Imagine this: In order to see what gets the COVID vaccine, you open up an app on your phone and enter in all your medical problems. A doctor certifies the medical problems and a priority number is generated on the app. Periodic announcements are made by local health departments asking for people who have higher scores to come in for their vaccine.
Your app shows that you have a score of 92 and all those with a score between 90 and 95 are asked to show up for the vaccine. You show up at the vaccine site, open up the app, show your priority number and are given the vaccine. Your friend who has cancer and diabetes, had a much higher score and already got the vaccine much before you.
Currently, there is no plan to take into account medical problems when deciding who gets the vaccine first. This creates inequality as there are some people who are young but have more medical problems that puts them at risk for having a bad outcome with COVID. So, a young person with diabetes and obesity might be at a higher risk of having problems with COVID but under the current plan, will probably be the last to get the vaccine. This will cause unnecessary deaths amongst younger people who are vulnerable due to their medical conditions.

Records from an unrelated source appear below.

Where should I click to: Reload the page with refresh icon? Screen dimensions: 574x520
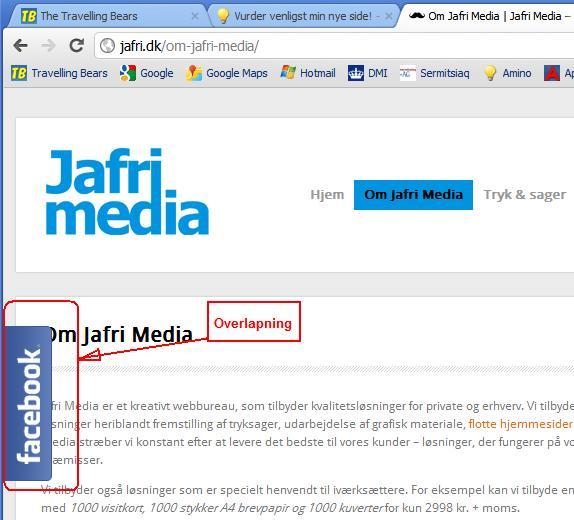coord(77,45)
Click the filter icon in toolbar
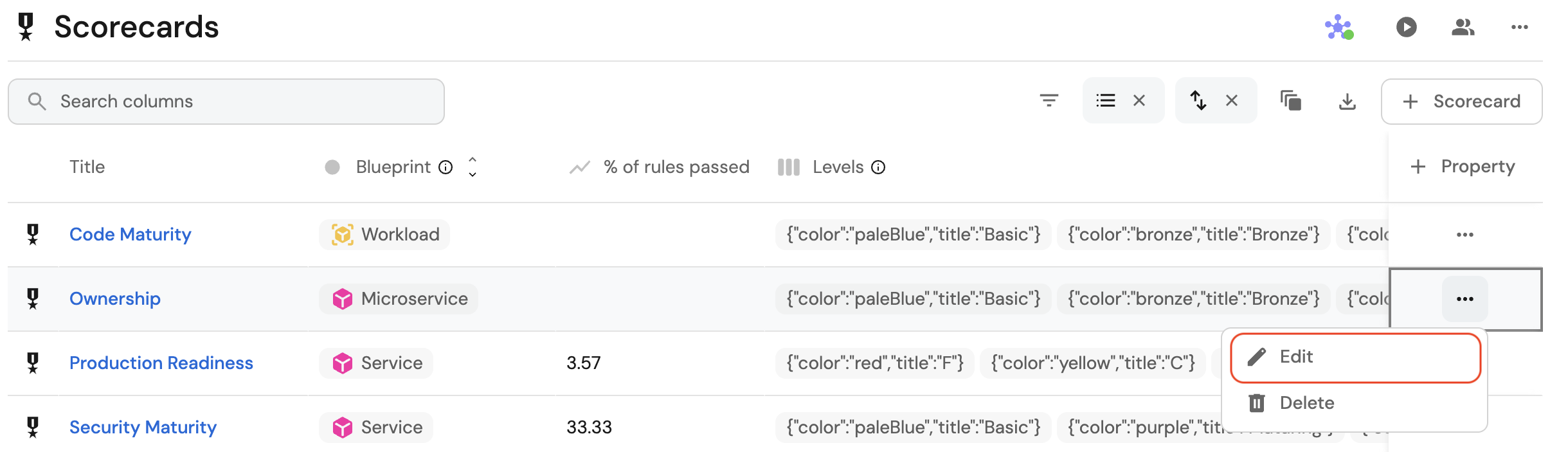Image resolution: width=1568 pixels, height=452 pixels. point(1049,100)
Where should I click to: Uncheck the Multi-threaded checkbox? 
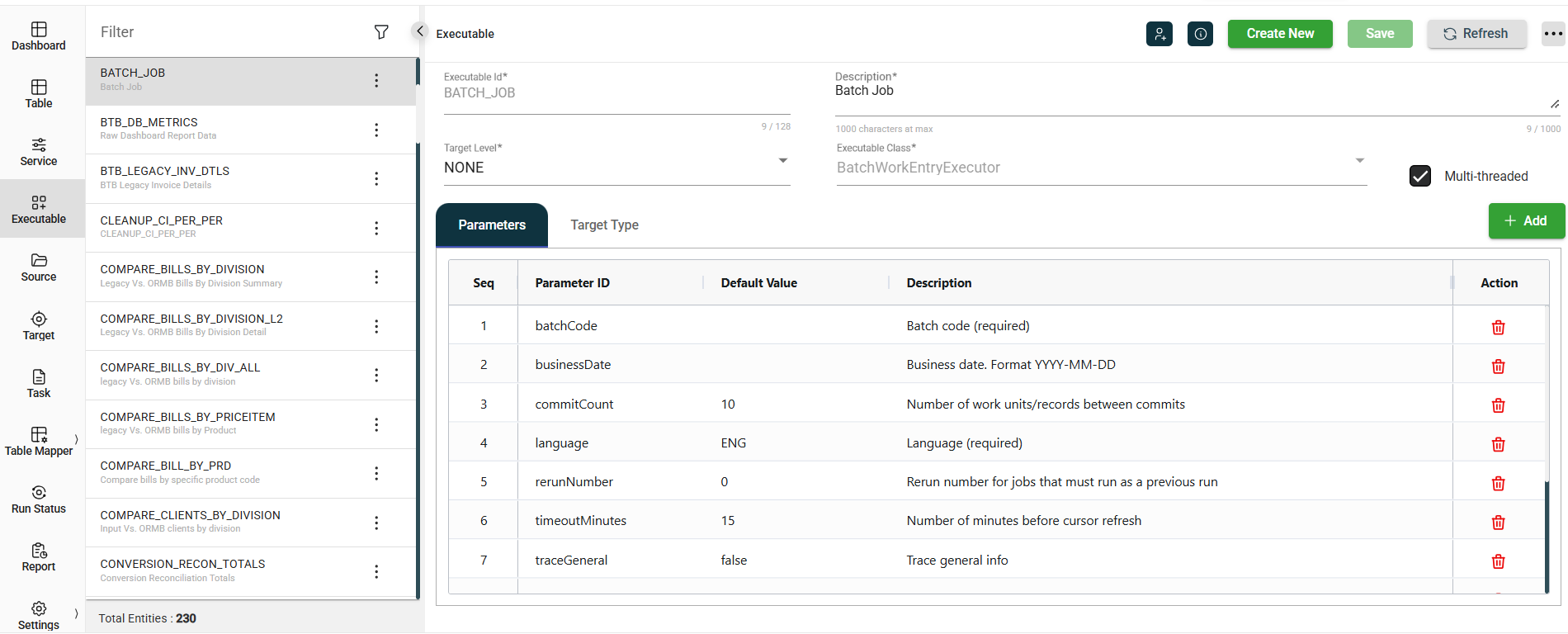point(1419,176)
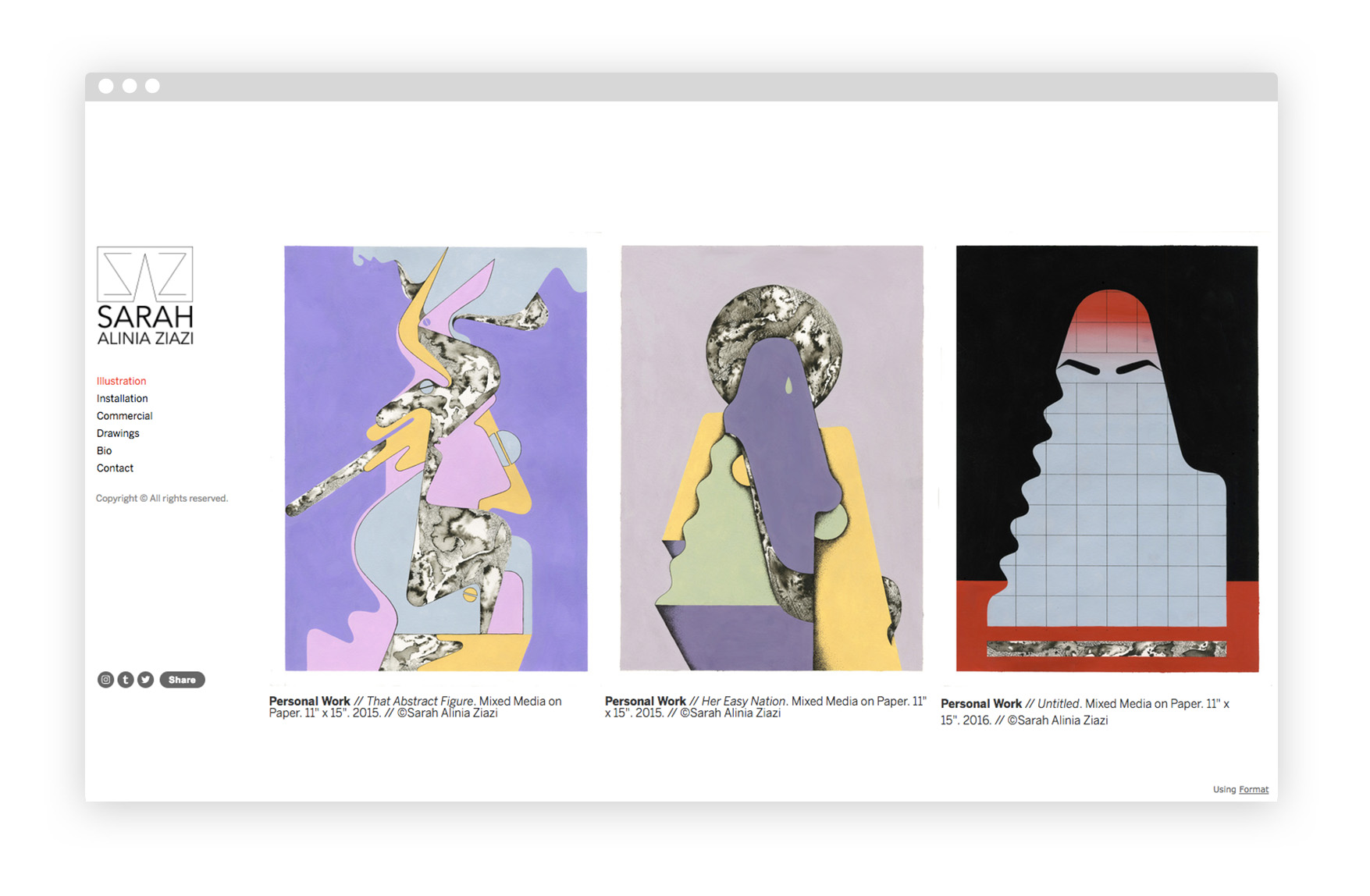Follow the Format link in footer

tap(1253, 789)
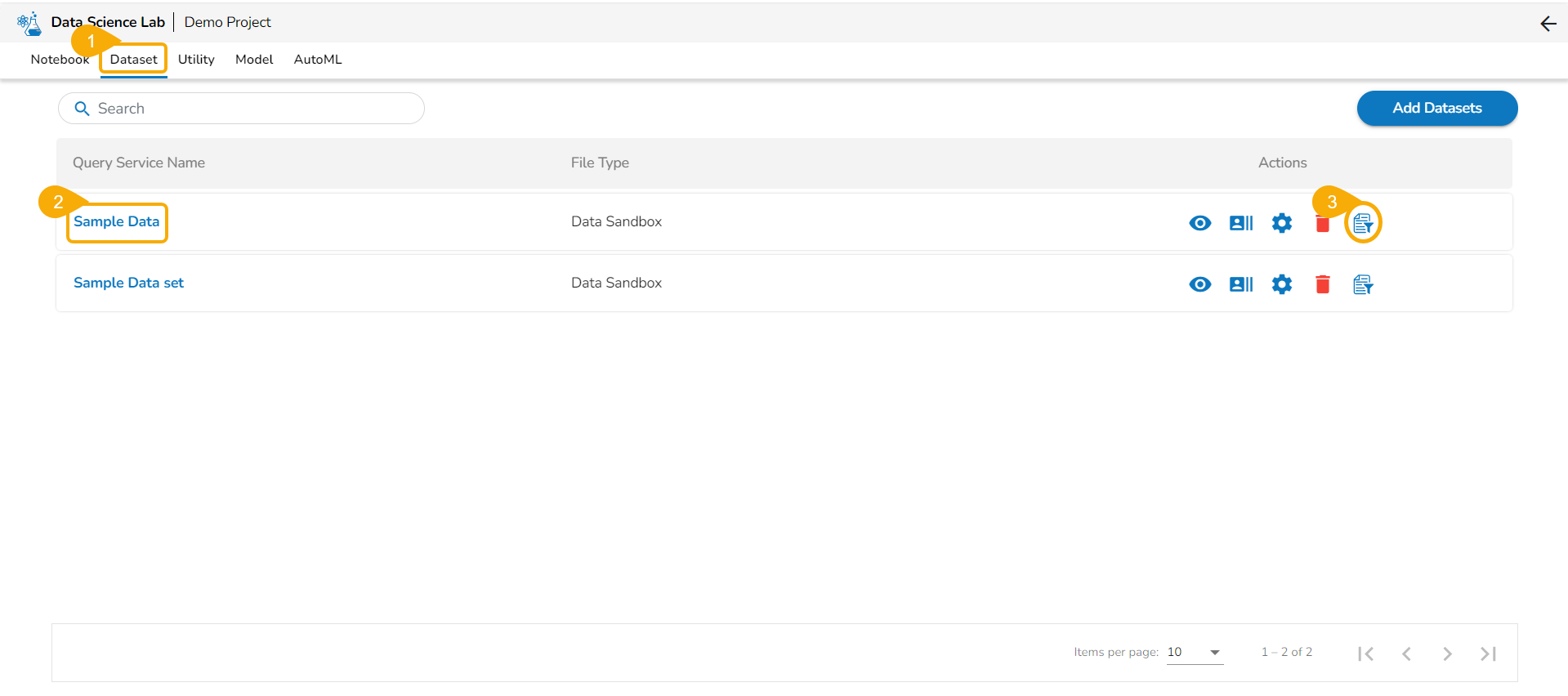Open data profile icon for Sample Data set
1568x696 pixels.
click(1240, 284)
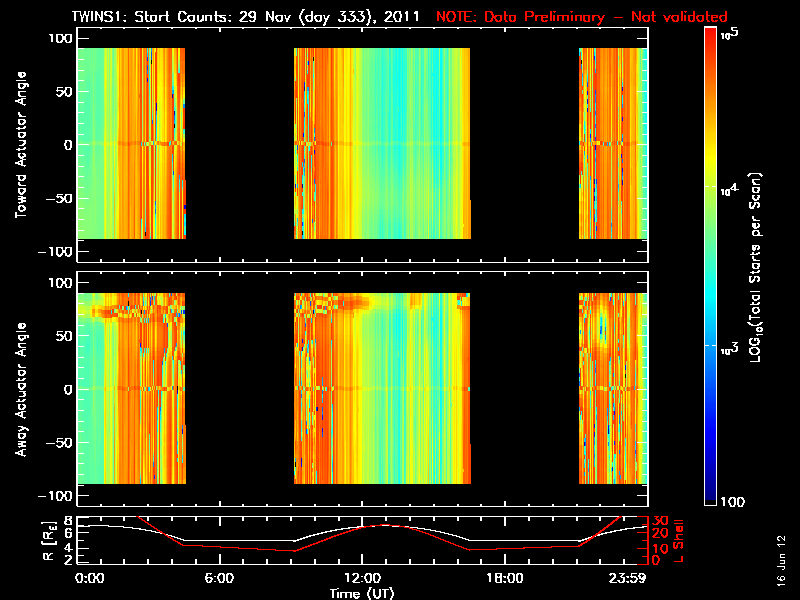Screen dimensions: 800x600
Task: Click the 10^5 tick on the colorbar
Action: (731, 33)
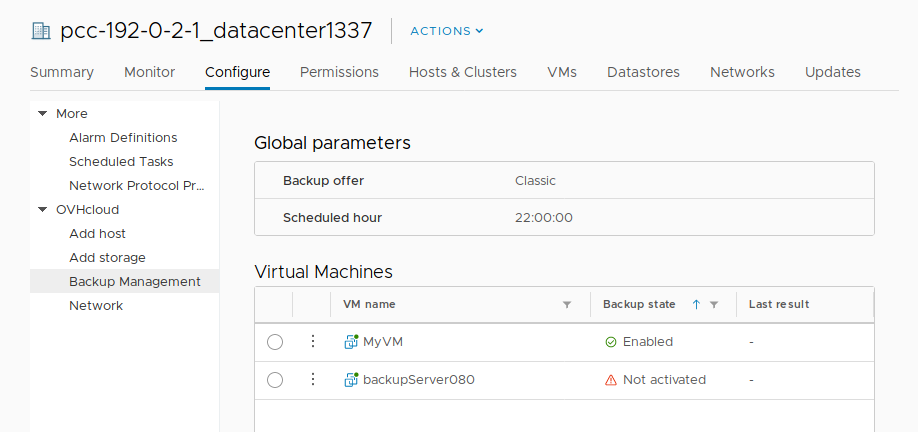Click the Last result column header
This screenshot has width=918, height=432.
pos(779,304)
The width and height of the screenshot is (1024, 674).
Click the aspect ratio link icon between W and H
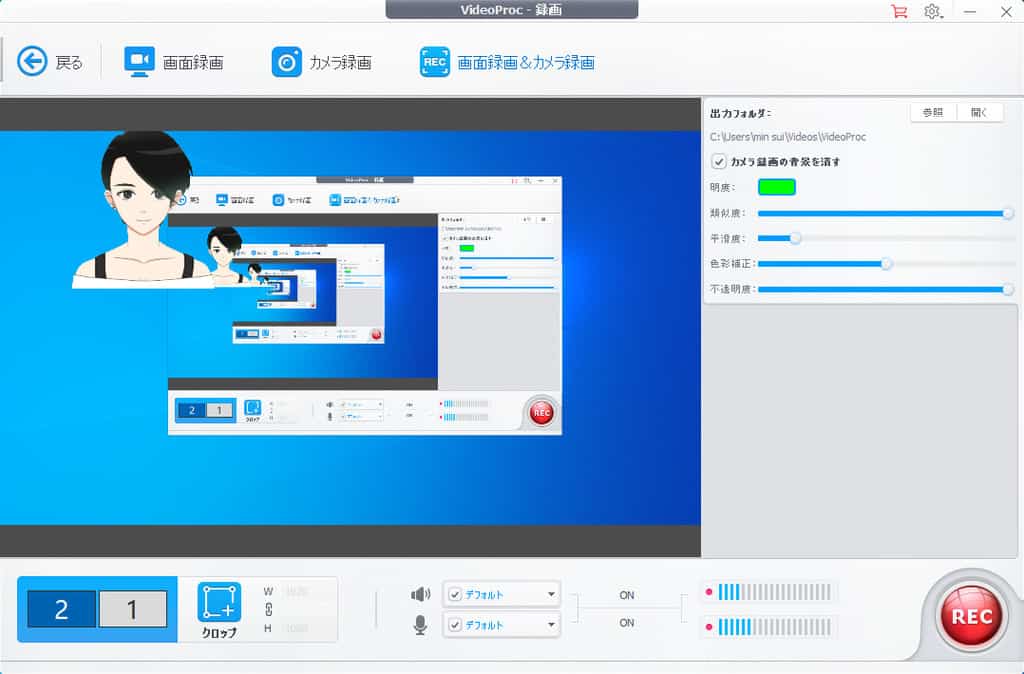[x=268, y=609]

The proposed web-based system will ask people if they have diabetes, chronic kidney disease, COPD, Down’s syndrome, heart disease, obesity, pregnancy, sickle cell disease, diabetes or are a smoker. These are all medical problems that the CDC lists as causing an increased risk of severe illness with COVID. Additional points would be given for each of these medical conditions.
Age would also be given additional points and it is possible that some older people who have these medical problems would be very far ahead on the list. However, it would give some younger people who have many medical conditions a chance to get the vaccine first.
Ideally, this system should have been set up prior to the vaccine being available so we are behind in developing such a system. Speed is of the essence to prevent unnecessary deaths amongst vulnerable populations. The model can be a simpler one to start and as time goes on, can be made more complicated and can use newer data on risk factors to recalculate the score if need be.
Allocating scarce resources is common ethical problem and when we do it an organized logical fashion, it affirms our faith in humanity. The distribution of this vaccine worldwide is problem of gargantuan proportions and we need to design a better more equitable system that allow the vulnerable people a better chance of getting this life saving vaccine.